Customer Due Diligence (CDD) is a central concept in the fight against money laundering and terrorist financing. A common misconception is that CDD is only about collecting basic data and information such as name, address, industry and personal ID number. The truth is that CDD is a collective term for the process that, in addition to collecting information, includes a range of activities, assessments and analyzes.


Admittedly, the CDD process often begins with a basic identification of the customer where personal and/or company information is obtained. But that is just the beginning. After the collection of basic data, a number of other steps follow where the information must be analyzed, verified, assessed and updated. 


Another important step is to verify the information that has been collected. It’s not always enough to just take the customer’s word for it. In many cases, it’s necessary to confirm the information with, for example, identification documents or through public and reliable third-party sources, such as the Swedish Companies Registration Office. The verification process is crucial to ensure that the information collected is both accurate and relevant.

Purpose and nature of the business relationship

In order to fully understand the purpose and nature of the business relationship you have or intend to enter into, you’re expected to evaluate and document whether the purpose stated by the customer actually matches your own understanding of the customer’s intention. It’s therefore not enough to simply obtain information directly from the customer. The evaluation may, for example, include assessments of the customer’s history and expectations. The aim is to create a nuanced picture that helps to identify any deviations or risks that are not obvious at first glance. 

Assessment of Customer Risk (Customer Risk Assessment)

Conducting a customer risk assessment is one of the most critical steps in the CDD process. Customer Risk Assessment is about evaluating the totality of the collected and verified information in light of potential risks. According to the Money Laundering Act, you’re obliged to assess the risk associated with each individual customer relationship both before it is initiated and continuously over time. The end product is often a risk categorization of the customer on a scale of low, medium or high risk profile.

Updating and follow-up

CDD is not a one-time activity but an ongoing process. It’s important to continuously update and evaluate the information you have and to follow up on any changes that may affect the customer’s risk profile. 
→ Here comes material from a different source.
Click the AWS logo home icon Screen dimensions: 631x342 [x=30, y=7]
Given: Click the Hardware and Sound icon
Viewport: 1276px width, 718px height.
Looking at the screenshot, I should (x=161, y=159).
Ensuring good Customer Due Diligence involves much more than just collecting basic information. A thorough and nuanced analysis is often required, which includes several different steps and activities. By viewing CDD as a broader and more in-depth process, rather than a simple collection of information, companies covered by the Money Laundering Act can better protect themselves from risks and increase the chances of avoiding expensive sanctions from the authorities.